-- begin Input for this task --

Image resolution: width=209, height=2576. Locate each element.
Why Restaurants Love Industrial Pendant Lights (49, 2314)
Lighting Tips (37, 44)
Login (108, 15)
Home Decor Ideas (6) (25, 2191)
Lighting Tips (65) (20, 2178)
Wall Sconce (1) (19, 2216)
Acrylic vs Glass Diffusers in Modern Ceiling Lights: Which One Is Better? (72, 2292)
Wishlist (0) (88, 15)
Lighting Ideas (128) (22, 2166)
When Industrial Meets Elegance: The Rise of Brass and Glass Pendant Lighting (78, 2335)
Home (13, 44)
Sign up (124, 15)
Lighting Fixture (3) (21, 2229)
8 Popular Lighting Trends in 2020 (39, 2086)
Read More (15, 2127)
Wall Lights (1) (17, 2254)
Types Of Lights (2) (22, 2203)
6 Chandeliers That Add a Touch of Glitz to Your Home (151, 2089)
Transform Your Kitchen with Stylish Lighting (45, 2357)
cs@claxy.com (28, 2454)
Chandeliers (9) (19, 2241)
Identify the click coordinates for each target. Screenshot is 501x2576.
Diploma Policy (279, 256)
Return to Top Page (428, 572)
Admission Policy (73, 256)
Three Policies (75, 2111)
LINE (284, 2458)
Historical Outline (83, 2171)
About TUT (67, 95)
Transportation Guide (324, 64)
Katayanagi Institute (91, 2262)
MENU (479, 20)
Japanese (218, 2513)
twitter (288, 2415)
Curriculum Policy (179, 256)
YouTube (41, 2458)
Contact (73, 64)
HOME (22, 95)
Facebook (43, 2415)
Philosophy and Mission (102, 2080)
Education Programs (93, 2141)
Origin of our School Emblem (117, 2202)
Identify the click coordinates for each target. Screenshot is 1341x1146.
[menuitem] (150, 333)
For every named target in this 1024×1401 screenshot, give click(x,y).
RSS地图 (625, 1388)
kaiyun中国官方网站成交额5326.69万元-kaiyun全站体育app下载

-- end Input for this task --

### What is required
Put each line of the data above into a JSON list of strings, one string per line, leaving out any blank lines.

### Response for this exercise
[
  "Image resolution: width=209, height=2576. Locate each element.",
  "Why Restaurants Love Industrial Pendant Lights (49, 2314)",
  "Lighting Tips (37, 44)",
  "Login (108, 15)",
  "Home Decor Ideas (6) (25, 2191)",
  "Lighting Tips (65) (20, 2178)",
  "Wall Sconce (1) (19, 2216)",
  "Acrylic vs Glass Diffusers in Modern Ceiling Lights: Which One Is Better? (72, 2292)",
  "Wishlist (0) (88, 15)",
  "Lighting Ideas (128) (22, 2166)",
  "When Industrial Meets Elegance: The Rise of Brass and Glass Pendant Lighting (78, 2335)",
  "Home (13, 44)",
  "Sign up (124, 15)",
  "Lighting Fixture (3) (21, 2229)",
  "8 Popular Lighting Trends in 2020 (39, 2086)",
  "Read More (15, 2127)",
  "Wall Lights (1) (17, 2254)",
  "Types Of Lights (2) (22, 2203)",
  "6 Chandeliers That Add a Touch of Glitz to Your Home (151, 2089)",
  "Transform Your Kitchen with Stylish Lighting (45, 2357)",
  "cs@claxy.com (28, 2454)",
  "Chandeliers (9) (19, 2241)",
  "Identify the click coordinates for each target. Screenshot is 501x2576.",
  "Diploma Policy (279, 256)",
  "Return to Top Page (428, 572)",
  "Admission Policy (73, 256)",
  "Three Policies (75, 2111)",
  "LINE (284, 2458)",
  "Historical Outline (83, 2171)",
  "About TUT (67, 95)",
  "Transportation Guide (324, 64)",
  "Katayanagi Institute (91, 2262)",
  "MENU (479, 20)",
  "Japanese (218, 2513)",
  "twitter (288, 2415)",
  "Curriculum Policy (179, 256)",
  "YouTube (41, 2458)",
  "Contact (73, 64)",
  "HOME (22, 95)",
  "Facebook (43, 2415)",
  "Philosophy and Mission (102, 2080)",
  "Education Programs (93, 2141)",
  "Origin of our School Emblem (117, 2202)",
  "Identify the click coordinates for each target. Screenshot is 1341x1146.",
  "[menuitem] (150, 333)",
  "For every named target in this 1024×1401 screenshot, give click(x,y).",
  "RSS地图 (625, 1388)",
  "kaiyun中国官方网站成交额5326.69万元-kaiyun全站体育app下载"
]